### Records for this exercise ###

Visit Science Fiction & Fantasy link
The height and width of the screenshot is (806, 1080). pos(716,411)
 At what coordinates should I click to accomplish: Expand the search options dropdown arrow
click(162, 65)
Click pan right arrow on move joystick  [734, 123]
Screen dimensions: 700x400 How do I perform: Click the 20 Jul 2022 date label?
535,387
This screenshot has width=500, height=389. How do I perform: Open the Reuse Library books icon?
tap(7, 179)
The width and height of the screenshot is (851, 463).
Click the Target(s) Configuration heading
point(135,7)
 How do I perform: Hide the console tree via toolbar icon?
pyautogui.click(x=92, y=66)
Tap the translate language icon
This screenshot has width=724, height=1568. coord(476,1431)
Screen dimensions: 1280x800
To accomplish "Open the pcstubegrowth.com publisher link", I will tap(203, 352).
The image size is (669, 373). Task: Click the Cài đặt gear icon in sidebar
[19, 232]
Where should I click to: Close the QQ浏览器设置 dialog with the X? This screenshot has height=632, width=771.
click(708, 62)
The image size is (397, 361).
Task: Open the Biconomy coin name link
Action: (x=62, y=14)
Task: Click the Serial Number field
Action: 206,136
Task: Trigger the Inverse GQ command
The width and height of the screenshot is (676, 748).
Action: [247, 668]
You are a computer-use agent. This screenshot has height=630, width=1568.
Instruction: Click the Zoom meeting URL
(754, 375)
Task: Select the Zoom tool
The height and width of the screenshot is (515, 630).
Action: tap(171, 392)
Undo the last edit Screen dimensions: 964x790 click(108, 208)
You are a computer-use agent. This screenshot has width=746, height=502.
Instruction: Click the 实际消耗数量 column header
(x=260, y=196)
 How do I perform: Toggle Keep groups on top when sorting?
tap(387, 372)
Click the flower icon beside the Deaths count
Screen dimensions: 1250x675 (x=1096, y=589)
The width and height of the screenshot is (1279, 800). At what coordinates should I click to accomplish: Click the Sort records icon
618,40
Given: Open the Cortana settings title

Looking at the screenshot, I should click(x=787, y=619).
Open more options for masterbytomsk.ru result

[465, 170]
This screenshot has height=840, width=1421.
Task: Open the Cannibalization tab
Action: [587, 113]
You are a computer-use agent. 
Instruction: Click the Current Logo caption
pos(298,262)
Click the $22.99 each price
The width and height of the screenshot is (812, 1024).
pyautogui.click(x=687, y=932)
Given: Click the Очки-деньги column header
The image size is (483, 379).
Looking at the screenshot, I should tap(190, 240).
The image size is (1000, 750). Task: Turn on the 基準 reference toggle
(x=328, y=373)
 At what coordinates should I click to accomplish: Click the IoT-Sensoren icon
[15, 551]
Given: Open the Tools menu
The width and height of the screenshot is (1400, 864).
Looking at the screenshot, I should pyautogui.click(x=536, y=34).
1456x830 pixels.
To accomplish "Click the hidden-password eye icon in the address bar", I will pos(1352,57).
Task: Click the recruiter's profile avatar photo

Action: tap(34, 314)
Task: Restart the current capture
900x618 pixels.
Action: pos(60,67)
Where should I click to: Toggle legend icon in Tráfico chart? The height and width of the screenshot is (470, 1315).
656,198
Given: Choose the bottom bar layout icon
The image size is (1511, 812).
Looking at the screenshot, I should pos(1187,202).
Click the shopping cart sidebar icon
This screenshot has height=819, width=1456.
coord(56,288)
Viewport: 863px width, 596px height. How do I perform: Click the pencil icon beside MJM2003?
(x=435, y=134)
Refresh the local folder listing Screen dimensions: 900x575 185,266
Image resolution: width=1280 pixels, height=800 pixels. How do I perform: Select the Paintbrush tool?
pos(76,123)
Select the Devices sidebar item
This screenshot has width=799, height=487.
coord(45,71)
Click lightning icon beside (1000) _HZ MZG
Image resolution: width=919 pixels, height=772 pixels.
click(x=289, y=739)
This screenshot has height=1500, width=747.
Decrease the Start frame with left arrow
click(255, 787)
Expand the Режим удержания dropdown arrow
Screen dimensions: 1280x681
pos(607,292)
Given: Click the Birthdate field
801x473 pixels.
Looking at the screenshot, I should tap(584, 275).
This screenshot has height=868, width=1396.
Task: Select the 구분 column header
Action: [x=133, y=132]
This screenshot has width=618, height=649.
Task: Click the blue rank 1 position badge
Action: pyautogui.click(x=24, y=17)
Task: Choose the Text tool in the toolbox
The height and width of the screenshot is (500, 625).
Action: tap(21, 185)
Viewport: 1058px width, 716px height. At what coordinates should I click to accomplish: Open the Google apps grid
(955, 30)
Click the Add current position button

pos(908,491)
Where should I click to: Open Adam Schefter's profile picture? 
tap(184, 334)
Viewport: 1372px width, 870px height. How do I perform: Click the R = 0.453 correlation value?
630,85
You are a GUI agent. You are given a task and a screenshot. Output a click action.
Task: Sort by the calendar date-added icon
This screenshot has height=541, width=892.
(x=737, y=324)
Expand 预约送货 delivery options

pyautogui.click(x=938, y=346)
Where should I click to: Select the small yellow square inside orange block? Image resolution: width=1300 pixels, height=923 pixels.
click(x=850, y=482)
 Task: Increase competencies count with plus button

###

» What the task asks
Each line above that includes the word "computer" is to be copied.

» Answer to this exercise
You are a computer-use agent. This screenshot has height=630, width=1568.
You are a computer-use agent. This screenshot has width=746, height=502.
You are a computer-use agent. 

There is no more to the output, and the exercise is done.